Two months after the local elections, I’d nearly forgotten
the excitement of a rainy election day.
Picture the scene.
The day started with a surprisingly sunny morning for this
wash out of a British summer.
It was quickly followed by a torrential downpour just about
the time that Michele and I headed off to help get out the vote for a local
bi-election.
Looking like two smurfs long-since abandoned by Father
Abraham, we arrived at Campaign Headquarters to be met by the news that David
Miliband was popping in shortly.
‘Ooo exciting!’ we thought.
I’m not a great one for celebrities, but ‘She Liked Meeting
Labour Politicians’ would probably be an apt if somewhat bland epitaph. Over
the last two years I’ve met Ed Balls,
Tom Watson,
and questioned Ed Miliband
about future policy.
If I met David, I calculated, this might well mean that I
could shout ‘house’.
While I like meeting Labour luminaries, hanging around
waiting for them to arrive has never been a favourite occupation. So as Michele
isn’t one to hang around either – she does, after all, drive a Morris Minor –
we thought we’d pop out for a quick 20 minutes door knocking.
Some hilarity was to be had there. A man opened the door
with a tee-towel, telling me that he wasn’t having his tea but ‘polishing his
balls’ – golf balls to be precise.

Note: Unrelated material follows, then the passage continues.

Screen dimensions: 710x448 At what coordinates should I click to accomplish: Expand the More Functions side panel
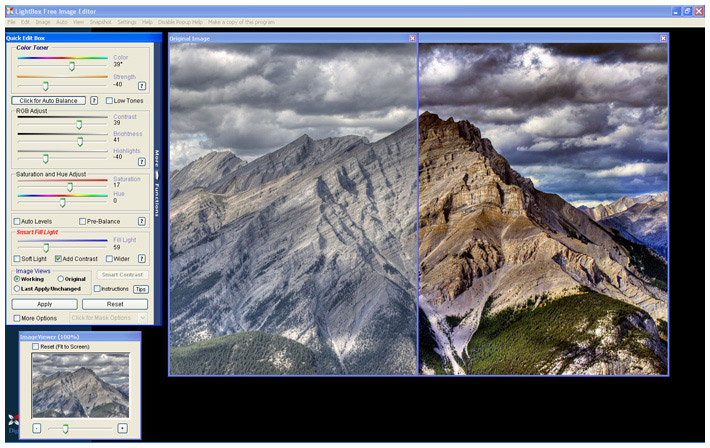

Much ‘Carry On’ style laughter ensued. Say
what you like about the British, we enjoy the double entendre. It almost made
up for the drenching that accompanied it.
As we splashed from house-to-house, losing that Labour Lefty Lady chic that I like to think is our hallmark, Michele took delivery of a
postal vote in need of safe passage to the polling station.
Surely there was time for this before DM’s arrival?
Of course not.
We got back in time to be told he’d just been and gone.
Oh well. Such is the luck of the Labour Activist. Compensating for the absence of David Miliband was the stalwart of our local office, Justin. Justin is great: he works tirelessly and is always somehow smiling. We engaged in some comradely banter. He’s a member of Progress (as he puts it, 'working to get Labour elected'), while I’m a member of Labour Left (as I put it, 'working for a socialist future'). What unites us, though, is more than what divides us when it comes to thinking about future Labour policies. We are both part of this great thing called the Labour Movement, both committed to working for a fairer
society: even if that means getting soaking wet in the process.
The result more than made up for yet another pair of ruined shoes. Gill
Sanders, the Labour candidate, won, with a 65% share of the vote. Not even the British summer can spoil that.
That's a shame you didn't meet him. I have a few times and he is a nice bloke. Sort of a charismatic, better looking version of Ed. It's a shame Labour didn't elect him instead, the coalition may have already fell and we would have a Labour government again.